Then we started for where the bison were. The soldier band went first, riding twenty abreast, and anybody who dared go ahead of them would get knocked off his horse. After them came the hunters riding five abreast. The people came up in the rear. Then the head man of the advisers went around picking out the best hunters with the fastest horses, and to these he said: “Good young warriors, my relatives, your work I know is good. What you do is good always; so today you shall feed the helpless. Perhaps there are some old and feeble people without sons, or some who have little children and no man. You shall help these, and whatever you kill shall be theirs.”

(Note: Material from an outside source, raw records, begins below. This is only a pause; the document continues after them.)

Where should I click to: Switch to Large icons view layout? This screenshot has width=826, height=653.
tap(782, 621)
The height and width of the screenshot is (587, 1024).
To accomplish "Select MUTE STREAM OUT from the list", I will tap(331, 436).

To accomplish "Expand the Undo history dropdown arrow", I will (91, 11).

Then when we had come to where the bison were, the hunters circled around them, and the cry went up, as in a battle, “Hoka hey!” which meant to charge. Then there was a great dust, and everybody shouted, and all the men went in to kill. They were all nearly naked, with their quivers full of arrows hanging on their left sides, and they would ride right up to a bison and shoot him behind the left shoulder. Everybody was very happy.

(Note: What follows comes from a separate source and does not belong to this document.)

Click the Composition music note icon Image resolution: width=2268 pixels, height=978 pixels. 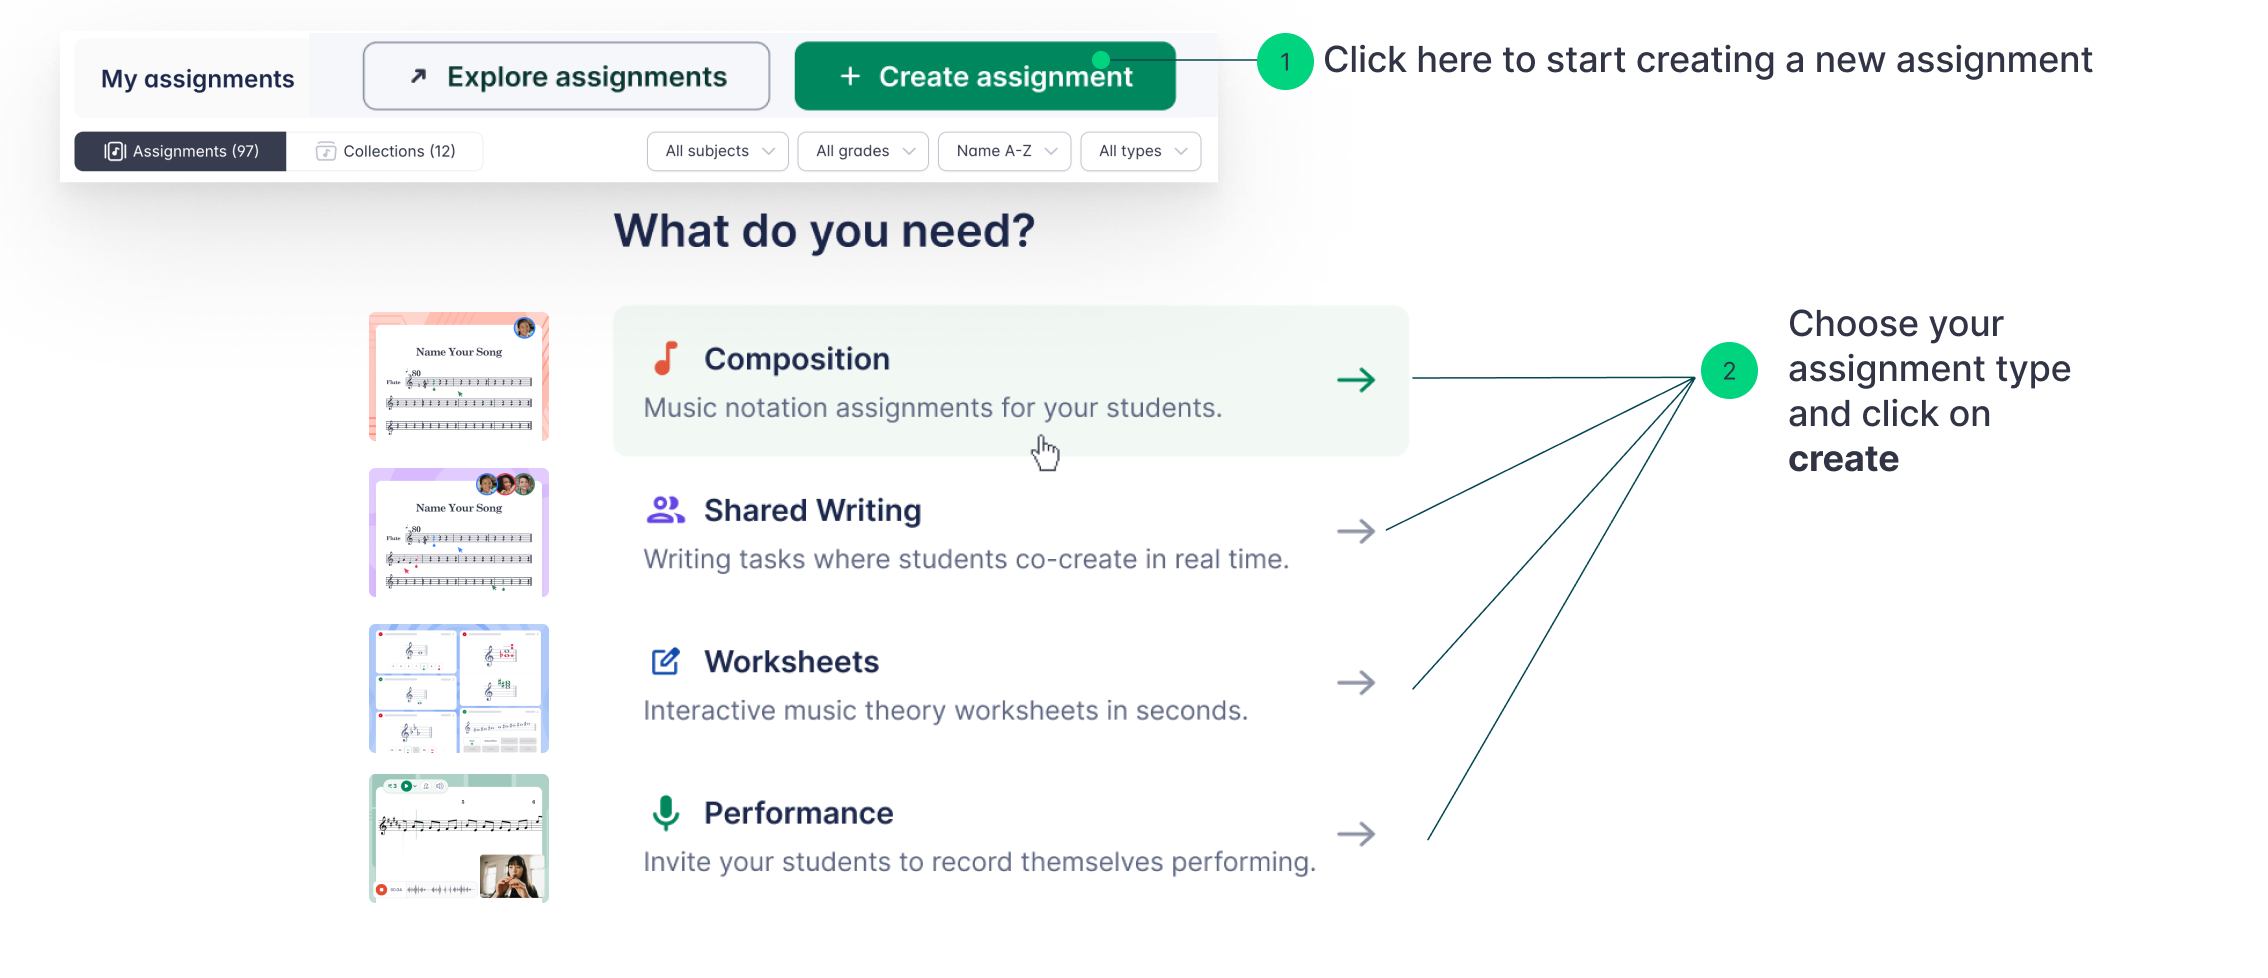666,358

All over the flat, as far as I could see, there were men butchering bison now, and the women and the old men who could not hunt were coming up to help. And all the women were making the tremolo of joy for what the warriors had given them. That was in the Moon of Red Cherries [July]. It was a great killing.
This is the story of all life that is holy and is good to tell, and of us two-leggeds sharing in it with the four-leggeds and the wings of the air and all green things; for these are children of one mother and their father is one spirit.’